"The king is not the first to wage war against my realm, and he won’t be the last," I say, my voice quieter now, but edged with something raw. "Long before this human king claimed his throne, his ancestors built theirs on the bones of creatures far older than their fragile kingdoms."
Vaela’s expression shifts, the amusement fading, replaced by something else. "Explain."
I exhale sharply. "When the first men crossed into these lands, they were weak. Vulnerable. They were nothing but flesh and bone, unarmed against the magic of the wilds. They knewthey couldn’t conquer it—not as they were. So they did what humans always do. They stole. They harvested the power of the beings who came before them, using blood and fire to fuel their rise." My fingers curl against the chaise, the sharp tips of my claws digging into the upholstery. "Dragons were among the first to be hunted. My ancestors were slaughtered for their bones, their scales, their fire. Our power turned into weapons against us."
Vaela doesn’t speak, but her fingers toy with the pearls on her bodice, something thoughtful in the motion.
I continue, the words bitter on my tongue. "Even now, with their castles and their armies, they are still afraid of what they cannot control. The king wages this war not just to expand his empire but to rid the world of what he sees as a threat. He sees magic as something unnatural, something that must be either bent to his will or destroyed."
A beat of silence stretches between us.
Then Vaela laughs, soft but laced with something sharp. "And yet, he sought me out. He wanted magic for himself."
"Because he is human. And humans are hypocrites."
She nods, a slow and deliberate gesture. "And what about you, Dragon Queen?" she muses. "You see them as nothing more than vermin, don’t you?"
"They have given me no reason to see them otherwise."
She exhales through her nose, shaking her head. "I was born in the abyssal depths of Nythos, where the light fades, and the sea is nothing but an endless black void.
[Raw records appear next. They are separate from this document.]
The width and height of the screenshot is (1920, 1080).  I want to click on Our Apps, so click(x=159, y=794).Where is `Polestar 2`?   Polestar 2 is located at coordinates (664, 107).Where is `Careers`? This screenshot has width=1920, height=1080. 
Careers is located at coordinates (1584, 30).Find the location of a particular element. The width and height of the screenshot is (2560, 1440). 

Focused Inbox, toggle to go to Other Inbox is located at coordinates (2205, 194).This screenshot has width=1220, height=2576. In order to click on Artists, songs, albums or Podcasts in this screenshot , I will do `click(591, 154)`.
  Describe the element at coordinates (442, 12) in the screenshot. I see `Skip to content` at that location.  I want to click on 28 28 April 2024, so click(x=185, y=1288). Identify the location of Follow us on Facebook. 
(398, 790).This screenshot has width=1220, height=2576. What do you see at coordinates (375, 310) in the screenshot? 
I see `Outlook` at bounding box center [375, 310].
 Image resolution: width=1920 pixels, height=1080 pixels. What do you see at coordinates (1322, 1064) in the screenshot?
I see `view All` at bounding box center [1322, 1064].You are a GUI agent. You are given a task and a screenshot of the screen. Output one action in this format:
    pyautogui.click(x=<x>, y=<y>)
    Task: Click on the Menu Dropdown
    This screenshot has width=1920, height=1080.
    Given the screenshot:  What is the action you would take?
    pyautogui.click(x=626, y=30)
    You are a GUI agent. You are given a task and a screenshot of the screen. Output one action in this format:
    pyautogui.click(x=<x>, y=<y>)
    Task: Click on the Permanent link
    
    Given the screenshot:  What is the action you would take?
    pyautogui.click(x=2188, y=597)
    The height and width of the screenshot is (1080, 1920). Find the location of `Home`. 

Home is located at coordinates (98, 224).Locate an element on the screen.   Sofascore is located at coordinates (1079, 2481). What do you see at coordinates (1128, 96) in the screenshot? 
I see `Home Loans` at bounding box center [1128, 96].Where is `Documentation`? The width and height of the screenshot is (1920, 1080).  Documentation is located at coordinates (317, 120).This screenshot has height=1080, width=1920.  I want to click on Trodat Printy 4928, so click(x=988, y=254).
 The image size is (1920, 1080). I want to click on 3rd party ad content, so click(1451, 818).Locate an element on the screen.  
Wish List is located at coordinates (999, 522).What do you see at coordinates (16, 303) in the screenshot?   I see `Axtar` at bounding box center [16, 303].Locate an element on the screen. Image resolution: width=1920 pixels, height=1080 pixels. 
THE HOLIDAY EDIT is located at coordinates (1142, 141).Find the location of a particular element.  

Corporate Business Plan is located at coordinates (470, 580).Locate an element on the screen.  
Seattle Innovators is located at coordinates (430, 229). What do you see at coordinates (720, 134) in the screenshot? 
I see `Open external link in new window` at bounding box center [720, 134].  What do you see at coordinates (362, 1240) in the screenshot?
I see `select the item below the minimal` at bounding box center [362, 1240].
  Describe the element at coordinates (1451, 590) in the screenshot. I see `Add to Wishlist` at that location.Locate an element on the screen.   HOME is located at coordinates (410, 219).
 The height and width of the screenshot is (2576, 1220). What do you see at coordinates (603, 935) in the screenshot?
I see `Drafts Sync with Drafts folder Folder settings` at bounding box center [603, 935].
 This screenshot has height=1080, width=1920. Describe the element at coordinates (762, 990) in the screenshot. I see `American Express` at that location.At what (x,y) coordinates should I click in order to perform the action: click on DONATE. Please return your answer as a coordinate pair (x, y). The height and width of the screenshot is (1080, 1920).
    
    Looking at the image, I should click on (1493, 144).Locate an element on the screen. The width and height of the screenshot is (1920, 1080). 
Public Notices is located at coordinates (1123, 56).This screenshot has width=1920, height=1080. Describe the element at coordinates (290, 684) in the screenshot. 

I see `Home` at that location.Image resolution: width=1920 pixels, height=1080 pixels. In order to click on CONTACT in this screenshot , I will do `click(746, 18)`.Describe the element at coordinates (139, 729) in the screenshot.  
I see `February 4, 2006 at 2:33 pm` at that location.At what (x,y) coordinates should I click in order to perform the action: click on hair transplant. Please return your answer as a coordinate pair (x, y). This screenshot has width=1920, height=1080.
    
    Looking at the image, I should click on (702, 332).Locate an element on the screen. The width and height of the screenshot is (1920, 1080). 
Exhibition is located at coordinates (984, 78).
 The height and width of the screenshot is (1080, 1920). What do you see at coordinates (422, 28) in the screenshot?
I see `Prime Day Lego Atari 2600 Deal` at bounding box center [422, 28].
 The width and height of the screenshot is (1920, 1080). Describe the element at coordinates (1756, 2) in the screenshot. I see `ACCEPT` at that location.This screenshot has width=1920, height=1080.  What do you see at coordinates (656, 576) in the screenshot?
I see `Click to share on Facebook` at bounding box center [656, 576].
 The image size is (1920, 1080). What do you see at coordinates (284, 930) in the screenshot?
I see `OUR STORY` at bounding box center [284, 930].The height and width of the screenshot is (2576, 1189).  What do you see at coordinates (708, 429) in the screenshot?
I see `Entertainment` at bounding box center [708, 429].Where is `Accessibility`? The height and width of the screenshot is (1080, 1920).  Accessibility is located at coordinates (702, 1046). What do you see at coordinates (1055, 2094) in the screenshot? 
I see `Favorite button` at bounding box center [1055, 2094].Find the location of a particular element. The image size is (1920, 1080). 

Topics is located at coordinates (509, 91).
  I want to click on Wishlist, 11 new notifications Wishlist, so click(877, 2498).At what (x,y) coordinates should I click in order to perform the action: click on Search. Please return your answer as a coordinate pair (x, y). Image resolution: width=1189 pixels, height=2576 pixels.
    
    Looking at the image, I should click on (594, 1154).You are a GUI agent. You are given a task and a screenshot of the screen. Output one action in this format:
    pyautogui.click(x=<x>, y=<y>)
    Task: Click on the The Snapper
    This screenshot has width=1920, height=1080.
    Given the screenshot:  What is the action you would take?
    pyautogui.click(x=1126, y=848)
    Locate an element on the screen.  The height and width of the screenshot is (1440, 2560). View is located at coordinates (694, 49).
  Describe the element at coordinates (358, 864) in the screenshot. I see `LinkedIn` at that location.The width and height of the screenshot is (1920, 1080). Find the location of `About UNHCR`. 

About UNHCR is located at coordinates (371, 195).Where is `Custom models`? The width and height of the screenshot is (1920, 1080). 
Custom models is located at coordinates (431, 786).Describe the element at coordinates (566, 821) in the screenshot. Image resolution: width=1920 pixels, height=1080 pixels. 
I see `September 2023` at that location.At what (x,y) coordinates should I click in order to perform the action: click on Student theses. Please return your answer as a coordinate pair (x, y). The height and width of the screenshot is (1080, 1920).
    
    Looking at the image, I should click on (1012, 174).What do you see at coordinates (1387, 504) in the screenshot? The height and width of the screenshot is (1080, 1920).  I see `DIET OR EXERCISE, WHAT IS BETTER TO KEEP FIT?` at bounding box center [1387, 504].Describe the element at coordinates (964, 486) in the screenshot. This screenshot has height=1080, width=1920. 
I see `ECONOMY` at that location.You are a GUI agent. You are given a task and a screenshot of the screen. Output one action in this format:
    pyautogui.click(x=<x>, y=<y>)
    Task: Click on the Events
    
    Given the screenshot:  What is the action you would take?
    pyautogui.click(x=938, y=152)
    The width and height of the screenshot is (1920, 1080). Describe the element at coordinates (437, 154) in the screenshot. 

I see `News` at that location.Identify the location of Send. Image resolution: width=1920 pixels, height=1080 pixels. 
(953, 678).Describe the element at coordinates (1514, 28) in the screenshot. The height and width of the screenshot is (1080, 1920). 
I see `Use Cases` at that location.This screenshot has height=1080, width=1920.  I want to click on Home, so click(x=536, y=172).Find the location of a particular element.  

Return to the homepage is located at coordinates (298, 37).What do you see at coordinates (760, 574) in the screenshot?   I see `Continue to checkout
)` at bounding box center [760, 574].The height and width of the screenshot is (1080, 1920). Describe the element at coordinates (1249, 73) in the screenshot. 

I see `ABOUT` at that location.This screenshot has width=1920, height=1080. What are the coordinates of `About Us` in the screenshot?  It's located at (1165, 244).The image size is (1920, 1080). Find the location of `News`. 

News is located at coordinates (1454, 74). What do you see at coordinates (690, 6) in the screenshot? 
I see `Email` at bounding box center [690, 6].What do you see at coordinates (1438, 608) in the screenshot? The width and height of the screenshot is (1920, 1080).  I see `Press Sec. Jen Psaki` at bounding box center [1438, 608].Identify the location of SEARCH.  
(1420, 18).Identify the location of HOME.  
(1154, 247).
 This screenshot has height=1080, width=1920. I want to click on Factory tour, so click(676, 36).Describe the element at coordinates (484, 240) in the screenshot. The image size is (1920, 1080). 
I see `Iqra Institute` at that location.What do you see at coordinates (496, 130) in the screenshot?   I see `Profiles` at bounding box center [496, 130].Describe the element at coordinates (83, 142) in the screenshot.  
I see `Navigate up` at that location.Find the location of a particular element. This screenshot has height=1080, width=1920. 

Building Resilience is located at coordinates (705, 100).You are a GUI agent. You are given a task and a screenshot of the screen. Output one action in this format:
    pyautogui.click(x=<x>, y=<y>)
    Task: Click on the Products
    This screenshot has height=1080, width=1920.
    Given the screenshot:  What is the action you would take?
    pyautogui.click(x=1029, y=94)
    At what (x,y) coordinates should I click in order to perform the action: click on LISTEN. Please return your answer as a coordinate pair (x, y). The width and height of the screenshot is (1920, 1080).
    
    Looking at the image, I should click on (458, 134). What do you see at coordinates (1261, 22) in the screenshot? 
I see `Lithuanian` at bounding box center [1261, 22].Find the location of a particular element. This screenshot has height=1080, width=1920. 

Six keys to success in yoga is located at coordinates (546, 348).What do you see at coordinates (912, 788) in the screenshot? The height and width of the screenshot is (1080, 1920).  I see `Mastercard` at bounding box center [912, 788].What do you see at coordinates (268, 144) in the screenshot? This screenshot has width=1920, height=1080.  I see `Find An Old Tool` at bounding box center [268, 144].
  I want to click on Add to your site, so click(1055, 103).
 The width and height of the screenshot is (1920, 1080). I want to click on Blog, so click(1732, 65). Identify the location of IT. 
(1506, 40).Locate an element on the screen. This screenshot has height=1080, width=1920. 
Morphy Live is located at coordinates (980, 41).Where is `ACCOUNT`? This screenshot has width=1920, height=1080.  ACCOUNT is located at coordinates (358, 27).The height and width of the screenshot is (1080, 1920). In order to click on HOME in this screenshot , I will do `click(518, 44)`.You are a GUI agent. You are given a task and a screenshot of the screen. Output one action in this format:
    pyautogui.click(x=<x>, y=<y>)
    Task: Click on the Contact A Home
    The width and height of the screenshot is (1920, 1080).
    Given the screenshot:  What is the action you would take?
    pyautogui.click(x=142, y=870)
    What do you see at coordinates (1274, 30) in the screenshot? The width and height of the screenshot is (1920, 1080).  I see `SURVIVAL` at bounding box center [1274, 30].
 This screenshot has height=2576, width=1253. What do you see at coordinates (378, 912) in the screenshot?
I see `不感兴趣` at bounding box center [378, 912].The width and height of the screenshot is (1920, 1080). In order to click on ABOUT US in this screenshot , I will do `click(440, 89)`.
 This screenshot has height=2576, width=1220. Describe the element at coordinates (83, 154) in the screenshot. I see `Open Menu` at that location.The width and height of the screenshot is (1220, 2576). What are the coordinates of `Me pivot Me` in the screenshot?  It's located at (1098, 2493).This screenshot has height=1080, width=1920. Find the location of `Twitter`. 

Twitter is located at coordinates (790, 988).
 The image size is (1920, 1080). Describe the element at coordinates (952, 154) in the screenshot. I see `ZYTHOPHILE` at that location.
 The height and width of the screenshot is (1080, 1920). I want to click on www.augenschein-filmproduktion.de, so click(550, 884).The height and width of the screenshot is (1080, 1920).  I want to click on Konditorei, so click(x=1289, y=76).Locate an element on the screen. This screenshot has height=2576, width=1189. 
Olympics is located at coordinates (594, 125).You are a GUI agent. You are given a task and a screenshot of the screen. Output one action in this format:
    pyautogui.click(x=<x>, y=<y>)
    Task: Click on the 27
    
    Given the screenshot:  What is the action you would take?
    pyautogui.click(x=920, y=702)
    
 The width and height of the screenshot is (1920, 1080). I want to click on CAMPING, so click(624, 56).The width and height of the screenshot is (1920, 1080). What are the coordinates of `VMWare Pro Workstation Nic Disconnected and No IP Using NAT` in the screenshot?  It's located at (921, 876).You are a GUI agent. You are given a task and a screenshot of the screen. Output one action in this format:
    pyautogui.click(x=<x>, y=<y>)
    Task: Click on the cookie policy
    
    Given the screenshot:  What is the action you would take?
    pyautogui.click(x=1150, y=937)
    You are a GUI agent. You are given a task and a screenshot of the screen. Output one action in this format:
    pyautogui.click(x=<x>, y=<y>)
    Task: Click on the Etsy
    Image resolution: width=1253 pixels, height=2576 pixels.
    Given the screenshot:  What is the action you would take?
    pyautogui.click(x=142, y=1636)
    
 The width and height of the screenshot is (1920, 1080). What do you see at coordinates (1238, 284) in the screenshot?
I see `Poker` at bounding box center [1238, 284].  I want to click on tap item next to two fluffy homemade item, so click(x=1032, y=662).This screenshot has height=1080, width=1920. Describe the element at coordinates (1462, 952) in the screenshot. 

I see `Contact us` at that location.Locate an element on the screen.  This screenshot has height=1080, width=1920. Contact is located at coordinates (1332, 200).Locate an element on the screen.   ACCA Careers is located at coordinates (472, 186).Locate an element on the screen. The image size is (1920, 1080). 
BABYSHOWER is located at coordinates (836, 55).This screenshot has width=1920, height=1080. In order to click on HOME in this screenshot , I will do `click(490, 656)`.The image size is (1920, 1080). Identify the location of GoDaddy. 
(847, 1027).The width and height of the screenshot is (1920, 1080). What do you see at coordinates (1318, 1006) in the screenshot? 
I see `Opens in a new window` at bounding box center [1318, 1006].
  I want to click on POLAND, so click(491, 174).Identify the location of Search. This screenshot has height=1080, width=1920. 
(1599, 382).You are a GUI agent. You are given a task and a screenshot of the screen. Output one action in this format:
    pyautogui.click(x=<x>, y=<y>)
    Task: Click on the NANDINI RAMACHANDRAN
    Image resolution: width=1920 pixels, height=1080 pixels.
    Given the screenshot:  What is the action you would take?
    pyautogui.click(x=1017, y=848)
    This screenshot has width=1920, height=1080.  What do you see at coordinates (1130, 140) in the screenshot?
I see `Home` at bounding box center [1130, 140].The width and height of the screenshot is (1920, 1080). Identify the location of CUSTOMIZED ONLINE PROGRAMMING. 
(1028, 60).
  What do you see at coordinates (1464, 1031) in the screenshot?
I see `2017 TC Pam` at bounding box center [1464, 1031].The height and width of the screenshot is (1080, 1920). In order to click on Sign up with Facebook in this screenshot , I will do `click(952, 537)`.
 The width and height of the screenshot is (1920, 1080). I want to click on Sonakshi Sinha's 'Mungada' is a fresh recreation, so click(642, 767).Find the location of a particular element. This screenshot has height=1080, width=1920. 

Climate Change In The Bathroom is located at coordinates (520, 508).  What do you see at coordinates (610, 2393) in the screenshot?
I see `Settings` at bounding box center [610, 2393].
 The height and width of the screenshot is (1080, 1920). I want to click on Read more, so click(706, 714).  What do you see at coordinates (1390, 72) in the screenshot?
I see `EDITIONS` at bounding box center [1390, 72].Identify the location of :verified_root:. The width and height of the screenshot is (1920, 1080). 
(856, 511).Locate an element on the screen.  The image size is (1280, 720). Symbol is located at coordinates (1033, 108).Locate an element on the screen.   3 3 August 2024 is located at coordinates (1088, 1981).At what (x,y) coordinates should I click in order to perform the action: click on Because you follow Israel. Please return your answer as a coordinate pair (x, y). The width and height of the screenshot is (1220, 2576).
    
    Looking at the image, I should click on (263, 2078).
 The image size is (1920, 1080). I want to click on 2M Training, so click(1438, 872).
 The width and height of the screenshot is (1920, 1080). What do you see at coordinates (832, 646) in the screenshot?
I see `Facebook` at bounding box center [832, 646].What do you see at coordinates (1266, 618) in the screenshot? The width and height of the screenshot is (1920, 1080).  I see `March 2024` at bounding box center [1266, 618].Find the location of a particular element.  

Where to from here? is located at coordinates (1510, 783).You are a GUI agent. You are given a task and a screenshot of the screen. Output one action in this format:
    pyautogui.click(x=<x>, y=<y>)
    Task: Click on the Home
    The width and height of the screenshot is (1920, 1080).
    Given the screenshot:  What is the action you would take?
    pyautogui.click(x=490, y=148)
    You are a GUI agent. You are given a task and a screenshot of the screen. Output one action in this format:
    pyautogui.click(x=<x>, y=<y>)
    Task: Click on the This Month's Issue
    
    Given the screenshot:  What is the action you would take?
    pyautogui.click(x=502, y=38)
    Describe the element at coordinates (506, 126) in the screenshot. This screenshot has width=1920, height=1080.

My mother was a siren queen, my father something… older. Something darker. I never knew him. Only his power." She lifts a pearl between her fingers, rolling it in her palm. "The first thing I learned was that power is never given freely—it is taken. And I took mine."
Her voice is light, but there’s something weighted beneath it. A memory she is not giving me. I study her for along moment, the tension between us shifting into something heavier. Something unspoken, but undeniable.
Her fingers drift to her pearls again, a slow, absent caress. "You care for this land," she muses, voice lilting, teasing. "For the creatures that call it home. You fight for them. Bleed for them. Does that mean you’d bleed for me now, too? After all, I am a magical creature in your realm, am I not?"
I stiffen, her words curling around me like smoke, thick and suffocating. She leans closer, just slightly, enough that the warmth of her breath ghosts against my skin. I feel the shape of her lips hovering near mine, the smallest shift away from something dangerous. My pulse thrums, unbidden, betraying me.
I don’t answer. Can’t.
She exhales a soft, knowing laugh. "Speechless, Dragon Queen? How rare."
Before I can snap back, she straightens, stretching her arms lazily overhead, her silver hair catching the firelight. "Get some sleep, Nyxara. You’re no good to anyone if you collapse."
Then, with a playful smirk, she turns toward the door and strides out, slipping into the corridors of my castle like she belongs here.
I exhale, dragging a hand through my hair. My body still aches, but it is not the wound that lingers in my mind.
It is her.
And that infuriates me more than anything.
A flutter of wings draws my attention. Morrin perches on the edge of the balcony railing, his dark eyes gleaming in the candlelight. He watches me with that knowing, infuriating gaze of his.
"You’re brooding."
I scowl. "I don’t brood."
Morrin flaps his wings, unimpressed, before hopping down onto the back of the chaise. He has been with me for years, since the night I found him—broken, bleeding, left for dead in the ruins of my childhood home. A hatchling then, barely clinging to life, his wings torn, his tiny body frail. I had hesitated before reaching for him, before pressing my hands against his fragile frame, whispering power into his veins. He shouldn’t have survived. But he did. And when he rose again, stronger, darker, his wings spreading into the night like the shadows themselves, I knew.
He was mine, and I was his.
We were bound, not just by magic, but by something deeper. Something unspoken. He has been at my side ever since, my only constant in a world that has taken everything else from me. "How are you healing?"
"Fine." The answer is clipped, but he doesn’t push. He knows better.
His head tilts slightly, sharp ears twitching. "And the sea witch?"
I inhale slowly, my jaw tightening. "She is… tolerable."